# [Text under study]
Quantitative results corresponding to image segmentation when the synthesized data is used for data augmentation. For each experiments, the first row reports the percentage of synthesized/real data for training and the number of instances of synthesized/real data in parentheses. Exp. 4 reports the results of ablation study.

	Dice score			Hausdorff95 distance			Sensitivity			Specificity
	Edema	Cavity	Tumor	Edema	Cavity	Tumor	Edema	Cavity	Tumor	Edema	Cavity	Tumor
Exp.1: 50% Synthesized + 50% Real (1080 + 1080)
pix2pix [7]	0.589	0.459	0.562	13.180	21.003	10.139	0.626	0.419	0.567	0.995	0.998	0.999
pix2pix HD [14]	0.599	0.527	0.571	17.406	8.606	10.369	0.630	0.494	0.570	0.996	0.998	0.999
Shin et al. [11]	0.731	0.688	0.772	7.306	6.290	6.294	0.701	0.662	0.785	0.997	0.999	0.999
Our	0.794	0.813	0.821	6.049	1.568	2.293	0.789	0.807	0.841	0.997	0.999	0.999
Exp.2: 25% Synthesized + 75% Real (540 + 1080)
pix2pix [7]	0.602	0.502	0.569	10.706	9.431	10.147	0.640	0.463	0.579	0.995	0.999	0.998
pix2pix HD [14]	0.634	0.514	0.663	17.754	9.512	9.061	0.670	0.472	0.671	0.996	0.999	0.999
Shin et al. [11]	0.673	0.643	0.708	14.835	7.798	6.688	0.664	0.602	0.733	0.997	0.999	0.998
Our	0.745	0.780	0.772	8.779	6.757	4.735	0.760	0.788	0.805	0.997	0.999	0.999
Exp.3: 0% Synthesized + 100% Real (0 + 1080)

# [Dataset excerpts]
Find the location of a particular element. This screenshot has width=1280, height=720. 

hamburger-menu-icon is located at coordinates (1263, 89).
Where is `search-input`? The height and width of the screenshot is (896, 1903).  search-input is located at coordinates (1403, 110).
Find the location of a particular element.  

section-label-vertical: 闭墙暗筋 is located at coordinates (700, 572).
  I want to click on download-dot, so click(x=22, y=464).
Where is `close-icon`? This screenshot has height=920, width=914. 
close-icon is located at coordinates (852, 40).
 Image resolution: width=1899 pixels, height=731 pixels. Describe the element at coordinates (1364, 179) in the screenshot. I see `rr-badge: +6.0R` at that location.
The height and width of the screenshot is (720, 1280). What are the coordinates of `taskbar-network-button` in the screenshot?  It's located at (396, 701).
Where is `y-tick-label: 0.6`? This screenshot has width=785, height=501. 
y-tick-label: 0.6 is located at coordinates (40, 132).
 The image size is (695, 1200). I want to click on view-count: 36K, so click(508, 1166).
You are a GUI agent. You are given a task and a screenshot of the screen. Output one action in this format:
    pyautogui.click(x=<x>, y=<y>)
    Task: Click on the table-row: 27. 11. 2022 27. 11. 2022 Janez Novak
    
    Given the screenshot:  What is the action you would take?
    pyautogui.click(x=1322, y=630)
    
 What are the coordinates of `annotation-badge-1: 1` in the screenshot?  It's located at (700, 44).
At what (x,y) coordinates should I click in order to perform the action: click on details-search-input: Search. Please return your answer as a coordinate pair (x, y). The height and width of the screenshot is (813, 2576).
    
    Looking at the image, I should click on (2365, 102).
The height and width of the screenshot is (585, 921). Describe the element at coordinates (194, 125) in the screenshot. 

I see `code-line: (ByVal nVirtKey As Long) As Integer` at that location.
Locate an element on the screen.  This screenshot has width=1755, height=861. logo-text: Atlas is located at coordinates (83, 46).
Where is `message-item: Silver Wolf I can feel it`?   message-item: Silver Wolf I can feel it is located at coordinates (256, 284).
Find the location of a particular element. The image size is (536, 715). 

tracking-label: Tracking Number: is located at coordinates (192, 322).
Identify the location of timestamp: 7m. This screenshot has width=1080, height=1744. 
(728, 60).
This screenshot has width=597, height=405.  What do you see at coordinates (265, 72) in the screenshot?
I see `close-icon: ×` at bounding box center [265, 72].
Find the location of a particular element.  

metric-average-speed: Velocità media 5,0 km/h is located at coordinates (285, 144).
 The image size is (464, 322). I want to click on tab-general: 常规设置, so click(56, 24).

# [What to do]
In the table of image segmentation results, what Dice score for Cavity does the row labeled "Our" report in Exp.1?

# [Task output]
0.813